#### [PROBLEM DETAILS]
In the data below, find the line containing "Task: Switch to" and the line containing "Task: Click the orange triangle signal marker", then reproduce them and every line between, exactly. Omit pictures.
[GIVEN ENTRIES Boundary: Start]
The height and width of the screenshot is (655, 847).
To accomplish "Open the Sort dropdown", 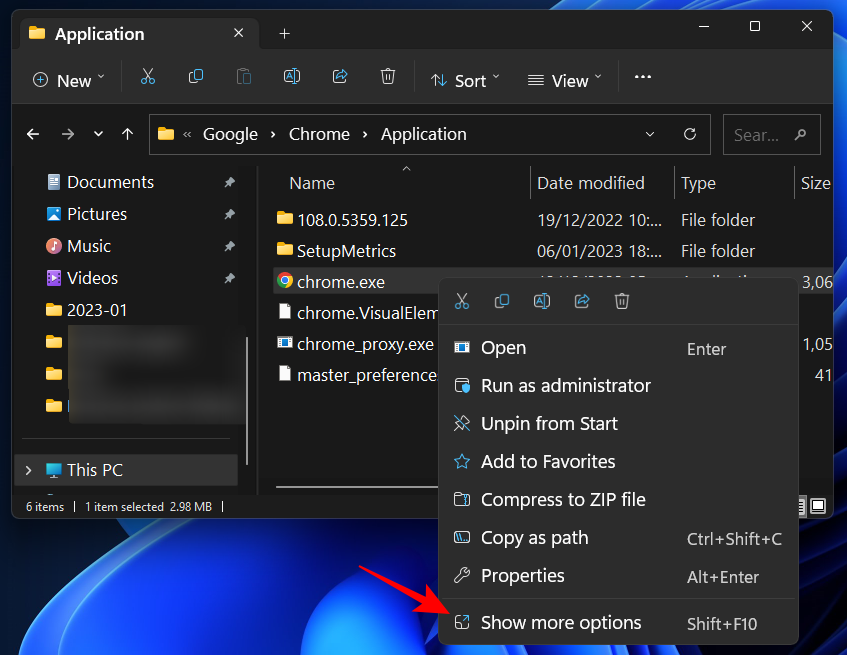I will coord(464,80).
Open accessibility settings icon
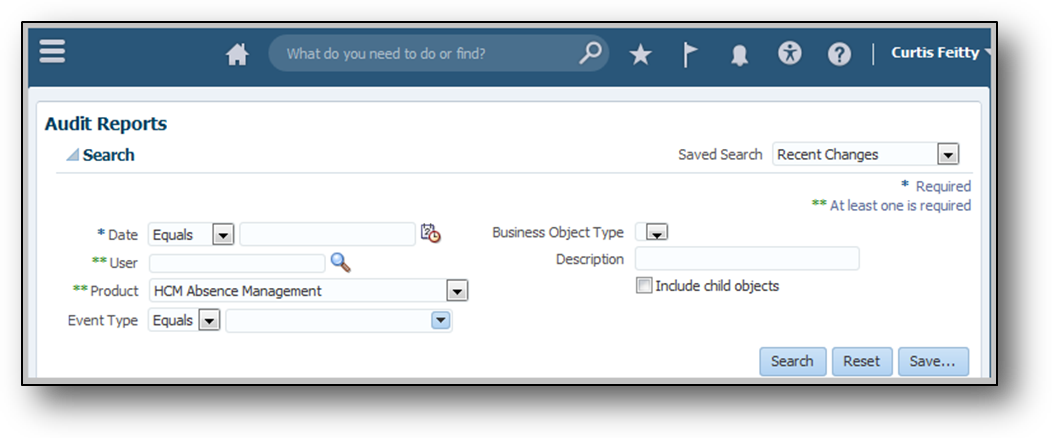Screen dimensions: 1052x438 coord(790,54)
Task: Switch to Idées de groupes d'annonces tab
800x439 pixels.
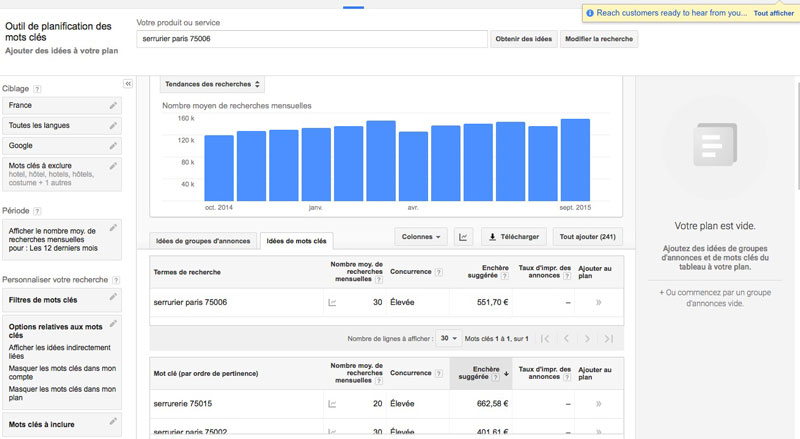Action: point(203,241)
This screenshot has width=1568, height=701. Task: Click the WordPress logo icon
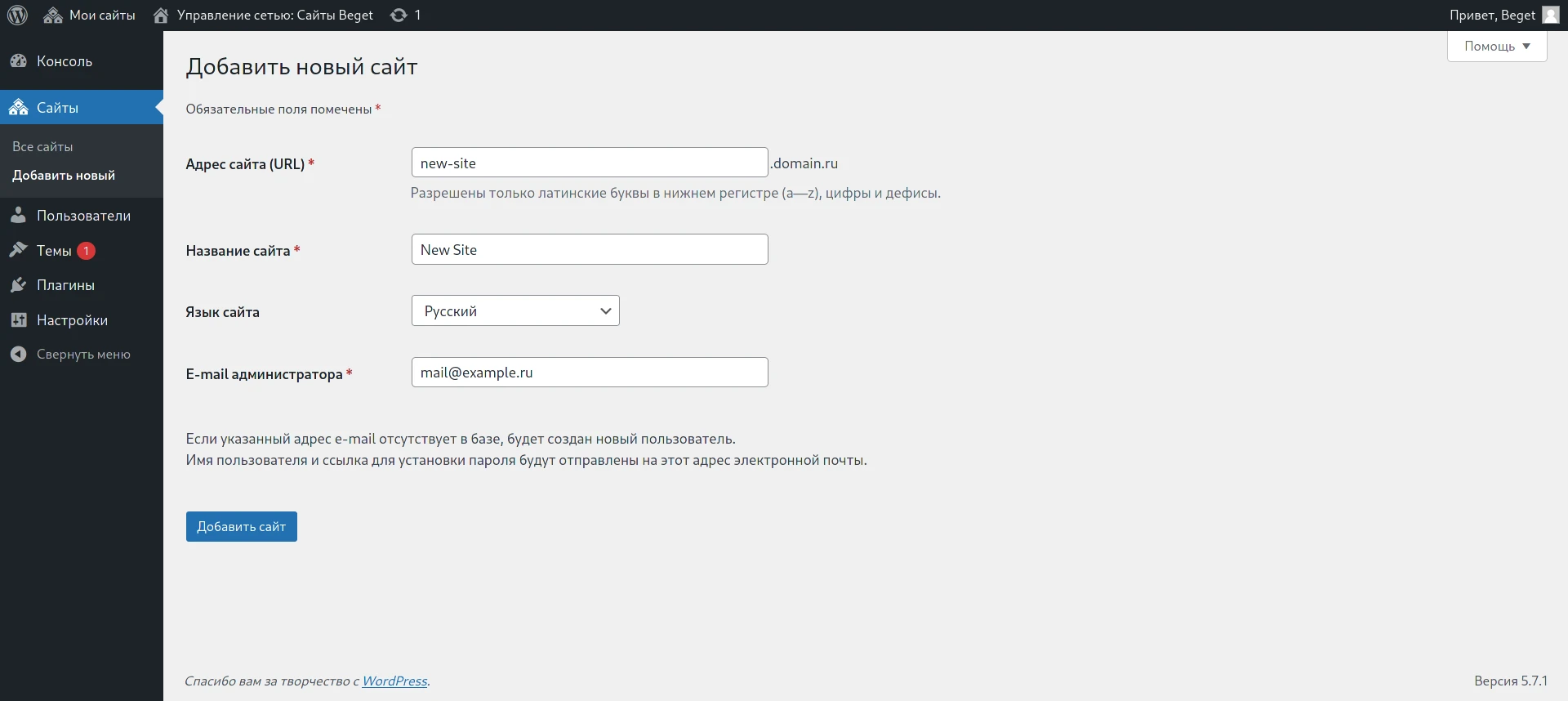click(17, 15)
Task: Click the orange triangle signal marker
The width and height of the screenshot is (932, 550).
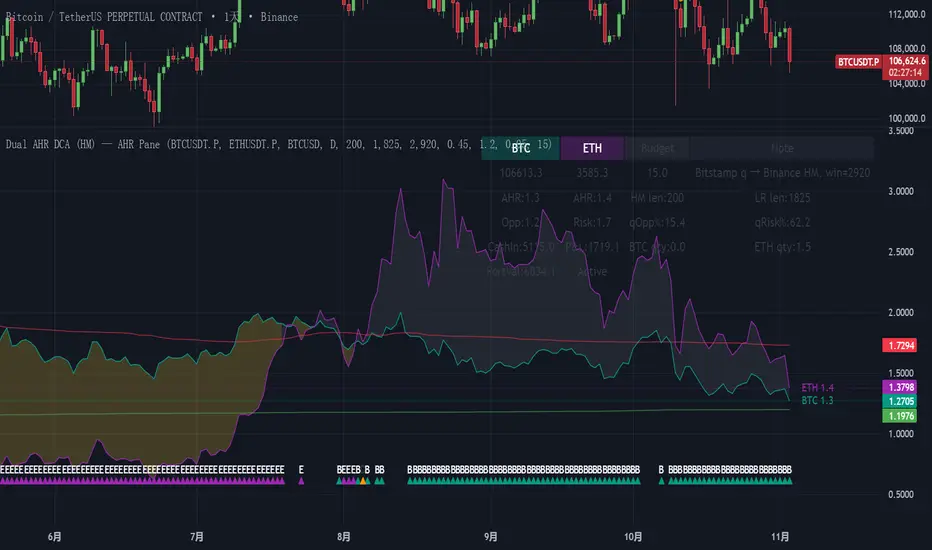Action: click(x=363, y=481)

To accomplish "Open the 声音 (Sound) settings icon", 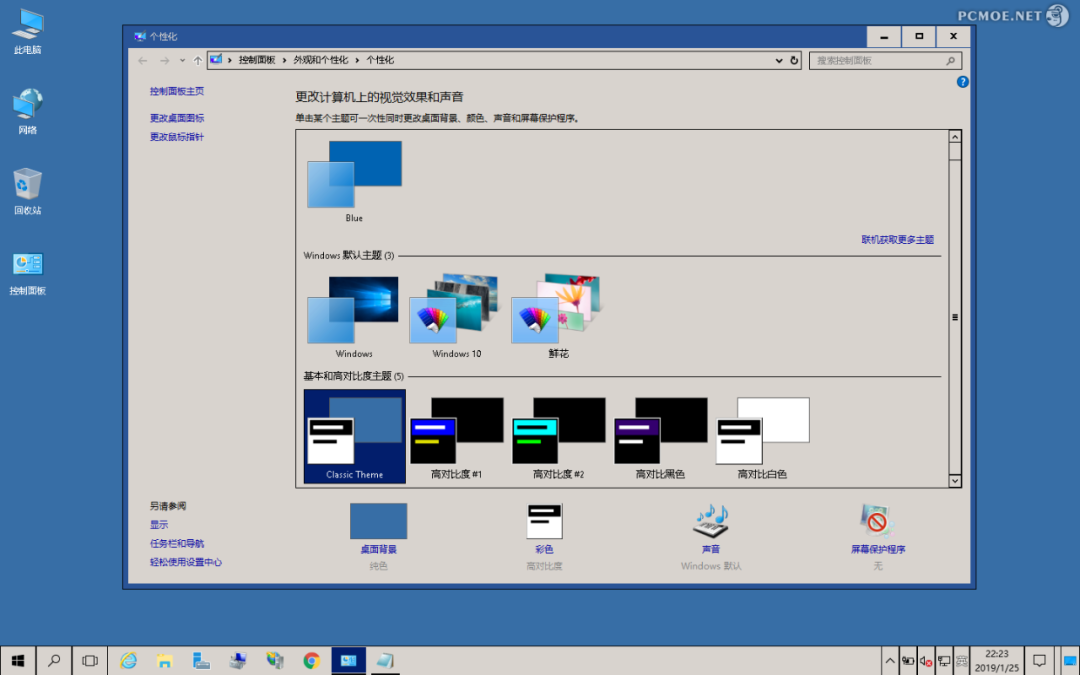I will (710, 520).
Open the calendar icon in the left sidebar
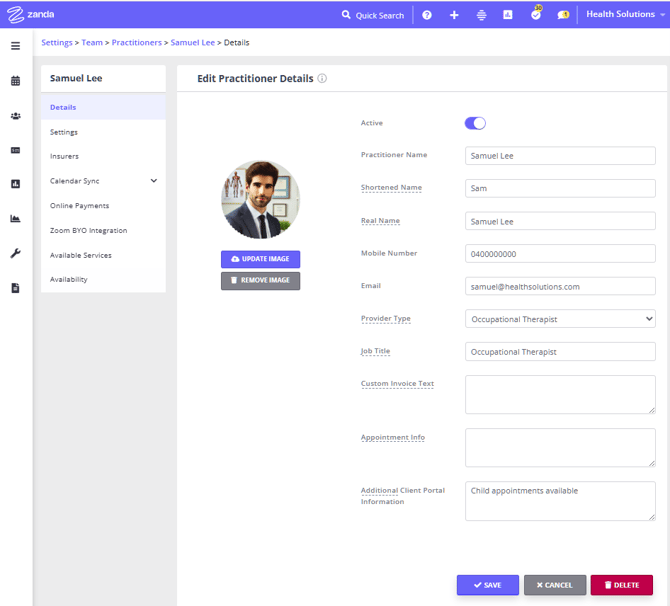Image resolution: width=670 pixels, height=606 pixels. [x=15, y=81]
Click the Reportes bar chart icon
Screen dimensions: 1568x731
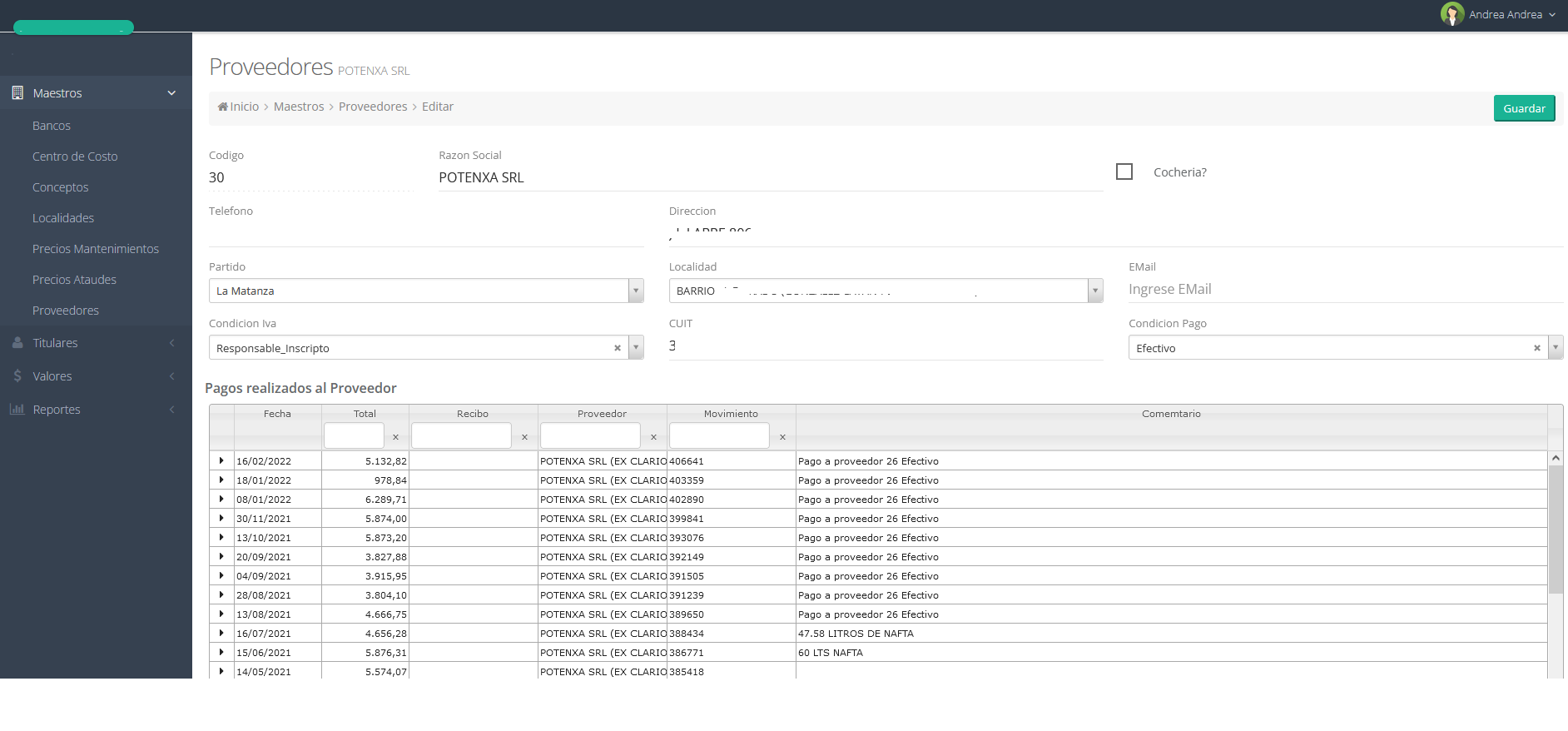click(x=17, y=410)
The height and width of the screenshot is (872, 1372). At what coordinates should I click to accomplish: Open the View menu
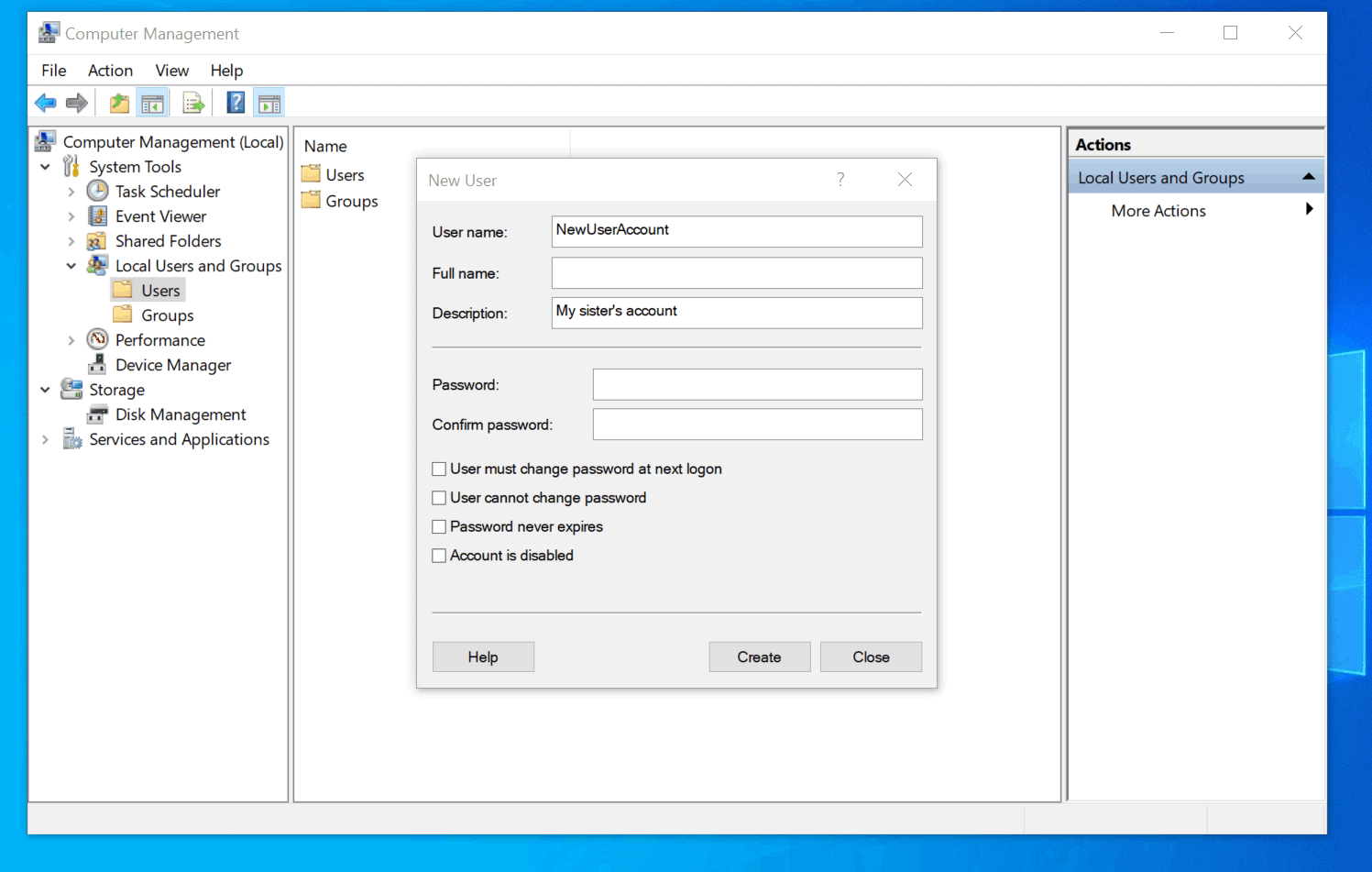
[GIVEN ENTRIES Boundary: End]
#### [ANSWER BOX]
Task: Switch to Idées de groupes d'annonces tab
800x439 pixels.
Action: point(203,241)
This screenshot has width=1568, height=701. Task: Click the WordPress logo icon
click(17, 15)
Task: Click the orange triangle signal marker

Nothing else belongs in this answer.